* [GIVEN REQUEST]
Count the lines below that contain the string "Viewport", with case mattering, and reply with only that number.

* [RECORDS PROVIDED]

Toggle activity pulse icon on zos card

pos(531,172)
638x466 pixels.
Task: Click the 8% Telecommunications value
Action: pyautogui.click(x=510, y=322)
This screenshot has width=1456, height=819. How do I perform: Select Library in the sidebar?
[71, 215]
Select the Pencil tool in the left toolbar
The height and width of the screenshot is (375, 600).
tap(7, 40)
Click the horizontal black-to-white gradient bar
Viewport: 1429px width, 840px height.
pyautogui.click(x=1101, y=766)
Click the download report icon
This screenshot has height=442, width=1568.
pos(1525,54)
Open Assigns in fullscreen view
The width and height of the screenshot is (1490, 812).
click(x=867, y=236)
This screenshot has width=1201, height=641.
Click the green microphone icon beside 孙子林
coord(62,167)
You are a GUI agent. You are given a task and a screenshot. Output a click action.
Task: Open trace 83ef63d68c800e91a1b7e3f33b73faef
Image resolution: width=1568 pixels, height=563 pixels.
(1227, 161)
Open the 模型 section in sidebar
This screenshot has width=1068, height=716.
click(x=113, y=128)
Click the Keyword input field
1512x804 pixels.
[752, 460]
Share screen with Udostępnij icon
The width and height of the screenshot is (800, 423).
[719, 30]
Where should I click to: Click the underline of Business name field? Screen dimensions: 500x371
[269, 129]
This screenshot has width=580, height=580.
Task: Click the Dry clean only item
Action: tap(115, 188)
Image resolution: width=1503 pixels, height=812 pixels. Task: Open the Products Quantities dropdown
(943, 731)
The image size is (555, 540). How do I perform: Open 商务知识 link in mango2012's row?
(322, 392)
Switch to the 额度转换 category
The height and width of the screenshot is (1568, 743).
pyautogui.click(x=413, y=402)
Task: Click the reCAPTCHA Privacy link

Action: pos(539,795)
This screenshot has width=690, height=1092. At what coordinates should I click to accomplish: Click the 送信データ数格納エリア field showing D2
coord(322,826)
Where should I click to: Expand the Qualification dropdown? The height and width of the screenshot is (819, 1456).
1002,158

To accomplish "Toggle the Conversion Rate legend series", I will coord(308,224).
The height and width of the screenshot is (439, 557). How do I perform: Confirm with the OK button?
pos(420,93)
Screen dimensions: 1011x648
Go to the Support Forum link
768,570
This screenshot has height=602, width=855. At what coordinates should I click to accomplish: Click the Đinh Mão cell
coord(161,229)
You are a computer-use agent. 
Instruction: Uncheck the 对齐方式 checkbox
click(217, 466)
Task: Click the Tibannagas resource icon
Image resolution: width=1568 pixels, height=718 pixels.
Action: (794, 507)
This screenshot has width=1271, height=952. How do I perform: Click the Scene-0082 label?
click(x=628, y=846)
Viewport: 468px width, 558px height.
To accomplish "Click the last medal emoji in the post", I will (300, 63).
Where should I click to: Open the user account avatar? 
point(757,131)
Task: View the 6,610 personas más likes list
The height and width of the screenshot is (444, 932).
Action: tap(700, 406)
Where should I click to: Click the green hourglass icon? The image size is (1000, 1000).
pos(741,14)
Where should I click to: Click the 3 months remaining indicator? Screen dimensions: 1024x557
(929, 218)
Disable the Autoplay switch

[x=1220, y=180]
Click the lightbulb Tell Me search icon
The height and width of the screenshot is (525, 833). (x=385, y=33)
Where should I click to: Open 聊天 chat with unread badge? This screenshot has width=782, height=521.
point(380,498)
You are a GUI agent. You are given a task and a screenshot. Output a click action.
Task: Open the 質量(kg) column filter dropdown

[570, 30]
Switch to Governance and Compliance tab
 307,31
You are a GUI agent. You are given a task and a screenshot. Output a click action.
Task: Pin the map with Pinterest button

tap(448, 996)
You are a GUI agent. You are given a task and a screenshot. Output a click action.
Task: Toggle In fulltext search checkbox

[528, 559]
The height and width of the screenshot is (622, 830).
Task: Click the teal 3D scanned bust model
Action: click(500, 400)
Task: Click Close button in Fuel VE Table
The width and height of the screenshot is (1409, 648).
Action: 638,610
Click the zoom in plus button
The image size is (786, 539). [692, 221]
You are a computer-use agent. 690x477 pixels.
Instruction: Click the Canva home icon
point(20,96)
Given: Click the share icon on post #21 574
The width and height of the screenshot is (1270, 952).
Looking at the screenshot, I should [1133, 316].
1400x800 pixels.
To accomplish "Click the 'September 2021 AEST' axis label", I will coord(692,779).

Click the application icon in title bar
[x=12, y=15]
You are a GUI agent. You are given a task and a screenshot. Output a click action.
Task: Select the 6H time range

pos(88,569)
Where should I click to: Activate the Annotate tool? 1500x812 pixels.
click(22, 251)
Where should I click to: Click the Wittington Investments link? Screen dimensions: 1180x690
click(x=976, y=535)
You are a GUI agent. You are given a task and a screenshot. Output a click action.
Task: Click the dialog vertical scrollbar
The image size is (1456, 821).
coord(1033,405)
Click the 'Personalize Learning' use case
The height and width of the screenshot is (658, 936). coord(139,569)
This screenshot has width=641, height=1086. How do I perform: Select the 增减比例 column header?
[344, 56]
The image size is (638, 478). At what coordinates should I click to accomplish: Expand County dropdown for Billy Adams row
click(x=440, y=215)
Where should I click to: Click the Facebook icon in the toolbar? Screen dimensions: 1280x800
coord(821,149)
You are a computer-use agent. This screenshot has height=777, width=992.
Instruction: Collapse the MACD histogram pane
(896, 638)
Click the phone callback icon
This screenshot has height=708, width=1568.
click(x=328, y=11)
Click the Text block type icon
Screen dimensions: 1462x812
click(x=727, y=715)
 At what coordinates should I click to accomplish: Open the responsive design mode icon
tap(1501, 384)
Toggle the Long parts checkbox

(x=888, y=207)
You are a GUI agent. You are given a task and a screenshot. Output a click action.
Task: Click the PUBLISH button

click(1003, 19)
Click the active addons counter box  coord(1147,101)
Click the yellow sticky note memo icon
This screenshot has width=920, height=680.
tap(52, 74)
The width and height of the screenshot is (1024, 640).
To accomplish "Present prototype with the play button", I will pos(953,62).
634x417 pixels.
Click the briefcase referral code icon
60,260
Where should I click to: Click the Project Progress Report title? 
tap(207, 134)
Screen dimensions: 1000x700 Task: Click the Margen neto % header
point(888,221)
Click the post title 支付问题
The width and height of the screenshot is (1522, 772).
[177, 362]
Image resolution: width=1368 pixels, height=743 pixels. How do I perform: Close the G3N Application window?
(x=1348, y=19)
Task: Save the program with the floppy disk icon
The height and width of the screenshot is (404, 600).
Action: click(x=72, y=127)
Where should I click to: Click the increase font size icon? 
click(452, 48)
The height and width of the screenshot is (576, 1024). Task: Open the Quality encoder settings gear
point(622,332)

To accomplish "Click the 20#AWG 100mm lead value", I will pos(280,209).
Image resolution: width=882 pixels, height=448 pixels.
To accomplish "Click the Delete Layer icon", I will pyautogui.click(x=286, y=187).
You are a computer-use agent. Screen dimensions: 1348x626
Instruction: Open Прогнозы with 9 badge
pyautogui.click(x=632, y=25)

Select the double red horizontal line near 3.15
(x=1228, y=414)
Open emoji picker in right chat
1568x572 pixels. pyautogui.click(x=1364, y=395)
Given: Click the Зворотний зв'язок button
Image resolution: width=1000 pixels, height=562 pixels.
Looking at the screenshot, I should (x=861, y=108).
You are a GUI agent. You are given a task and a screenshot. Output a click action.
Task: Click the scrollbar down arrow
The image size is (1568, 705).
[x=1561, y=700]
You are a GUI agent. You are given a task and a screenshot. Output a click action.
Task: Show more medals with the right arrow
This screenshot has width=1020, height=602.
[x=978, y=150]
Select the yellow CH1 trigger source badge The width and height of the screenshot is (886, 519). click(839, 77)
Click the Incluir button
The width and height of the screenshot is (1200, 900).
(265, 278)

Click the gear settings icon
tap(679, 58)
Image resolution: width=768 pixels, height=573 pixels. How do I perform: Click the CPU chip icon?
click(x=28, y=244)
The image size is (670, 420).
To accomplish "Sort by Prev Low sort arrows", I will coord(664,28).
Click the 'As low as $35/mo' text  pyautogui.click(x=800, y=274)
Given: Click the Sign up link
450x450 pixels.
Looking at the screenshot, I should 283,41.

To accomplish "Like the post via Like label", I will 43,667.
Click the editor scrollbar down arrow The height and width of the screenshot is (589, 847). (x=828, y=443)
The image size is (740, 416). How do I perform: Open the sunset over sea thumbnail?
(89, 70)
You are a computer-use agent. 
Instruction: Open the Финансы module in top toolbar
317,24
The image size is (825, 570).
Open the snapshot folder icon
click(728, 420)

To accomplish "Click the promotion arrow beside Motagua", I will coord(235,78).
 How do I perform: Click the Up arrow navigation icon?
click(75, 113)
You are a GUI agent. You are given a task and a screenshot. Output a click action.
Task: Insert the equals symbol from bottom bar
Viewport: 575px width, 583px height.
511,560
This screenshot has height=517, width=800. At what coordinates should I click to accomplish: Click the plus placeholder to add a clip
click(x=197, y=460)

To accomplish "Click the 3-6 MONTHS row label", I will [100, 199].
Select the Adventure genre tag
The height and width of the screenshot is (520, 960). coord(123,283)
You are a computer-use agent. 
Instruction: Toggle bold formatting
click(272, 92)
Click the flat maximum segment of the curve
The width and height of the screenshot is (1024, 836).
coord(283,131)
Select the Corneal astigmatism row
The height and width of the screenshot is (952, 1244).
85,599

* [RESULT]
3